La Coccinelle: Toute équipée : Cerveau direction
Cinéma

La Coccinelle: Toute équipée : Cerveau direction

La Coccinelle: Toute équipée remet l’intelligente Choupette en piste. Contre toute attente, la Coccinelle tient encore la route.

Même carrosserie, mêmes couleurs aussi. Que les puristes se rassurent, on a résisté à la tentation de prêter à Herbie – Choupette, chez nous… – les atours modernes de la New Beetle. Pas de doute, il s’agit bien du modèle classique lancé par Volkswagen au début des années 60, rendu célèbre par le long métrage The Love Bug.

Un coup d’œil sous le capot révélerait sans doute une cylindrée bonifiée.

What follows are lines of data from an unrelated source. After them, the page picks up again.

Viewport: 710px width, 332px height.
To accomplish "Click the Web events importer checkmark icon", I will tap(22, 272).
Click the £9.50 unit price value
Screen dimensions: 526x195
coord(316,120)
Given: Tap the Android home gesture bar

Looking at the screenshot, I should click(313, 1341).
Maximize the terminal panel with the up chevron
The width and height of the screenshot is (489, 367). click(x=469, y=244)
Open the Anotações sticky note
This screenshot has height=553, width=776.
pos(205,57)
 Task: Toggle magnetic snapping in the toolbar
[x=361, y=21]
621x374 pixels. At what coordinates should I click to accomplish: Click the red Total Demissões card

Dans les faits, une mise au point s’imposait: il fallait bien équiper la voiture d’un moteur plus performant pour lui permettre de courir avec les pros. Ouais, et c’est sans doute par souci d’aérodynamisme qu’on a retouché à grands frais les mamelles de sa conductrice, Lindsay Lohan.

S’il semble mûr pour la casse, Herbie a quand même encore un peu de pot en réserve. Il réussit in extremis à se faire adopter par Maggie Peyton (Lohan), qui lui trouve du charme mais surtout beaucoup de caractère. La voiture ne pouvait mieux tomber: la jeune femme vient d’une famille de coureurs automobiles.

Après avoir été confié aux bons soins de Kevin (Justin Long), l’ami mécano de Maggie, Herbie retrouve toute la pétulance de sa prime jeunesse. Voilà la petite bagnole au grand cœur prête à se frotter aux bolides les plus véloces.

Exercice anthropomorphique sympathique, La Coccinelle: Toute équipée mise d’abord sur les facéties de la coccinelle no 53, qui provoquent inévitablement quelques gloussements amusés. Ah! le coup de la porte dans les genoux, inusable! Enfin…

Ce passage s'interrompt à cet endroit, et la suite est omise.